TASK BRIEF: Scan the listing below. Copy each line that contains "width".

EXERCISE DATA:
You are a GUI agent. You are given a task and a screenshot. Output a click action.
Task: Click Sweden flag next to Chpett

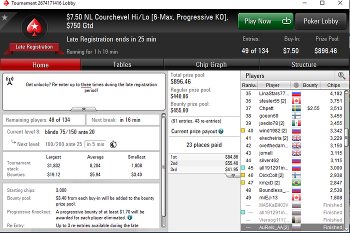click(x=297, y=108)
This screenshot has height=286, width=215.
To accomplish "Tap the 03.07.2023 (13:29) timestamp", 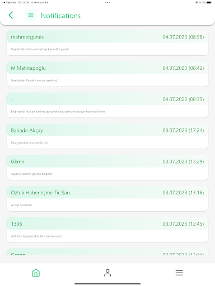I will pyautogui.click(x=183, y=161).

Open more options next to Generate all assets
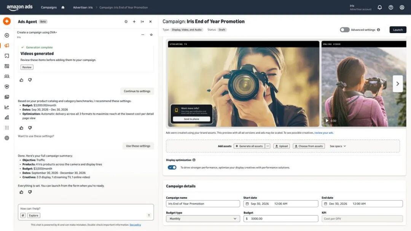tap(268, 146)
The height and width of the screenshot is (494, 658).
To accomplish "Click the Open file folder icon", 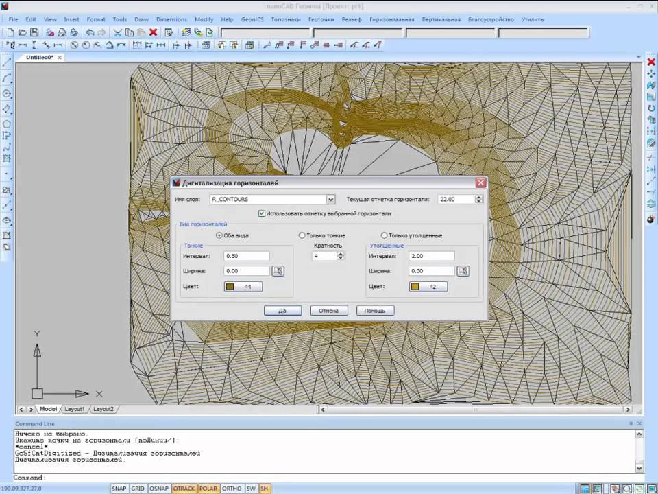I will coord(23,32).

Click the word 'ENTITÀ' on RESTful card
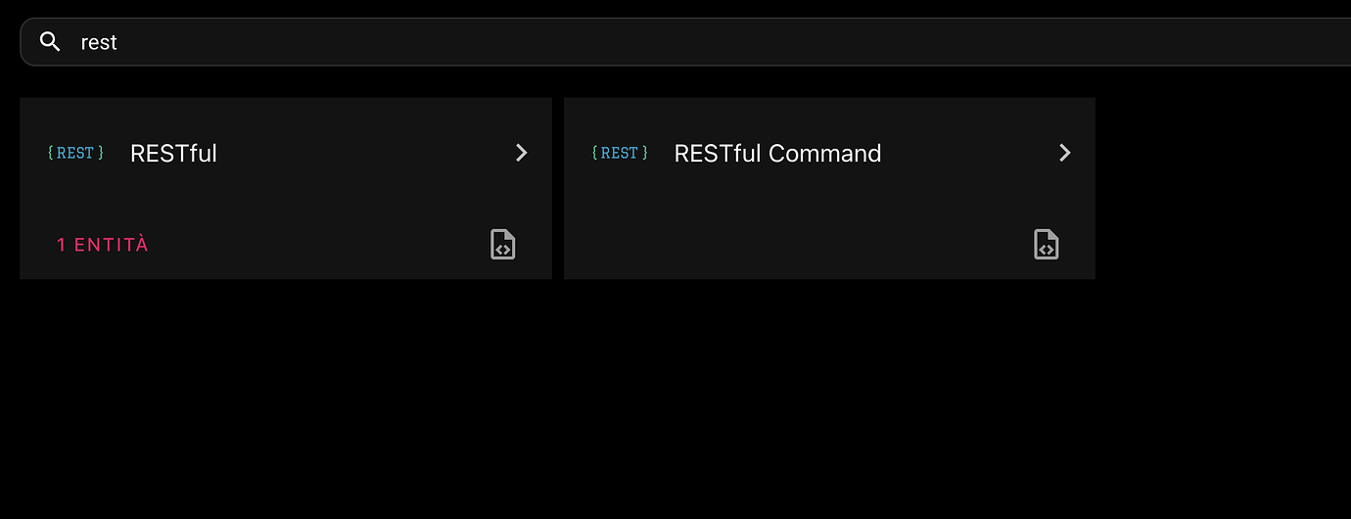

RESPONSE AREA:
This screenshot has height=286, width=215.
The height and width of the screenshot is (494, 658).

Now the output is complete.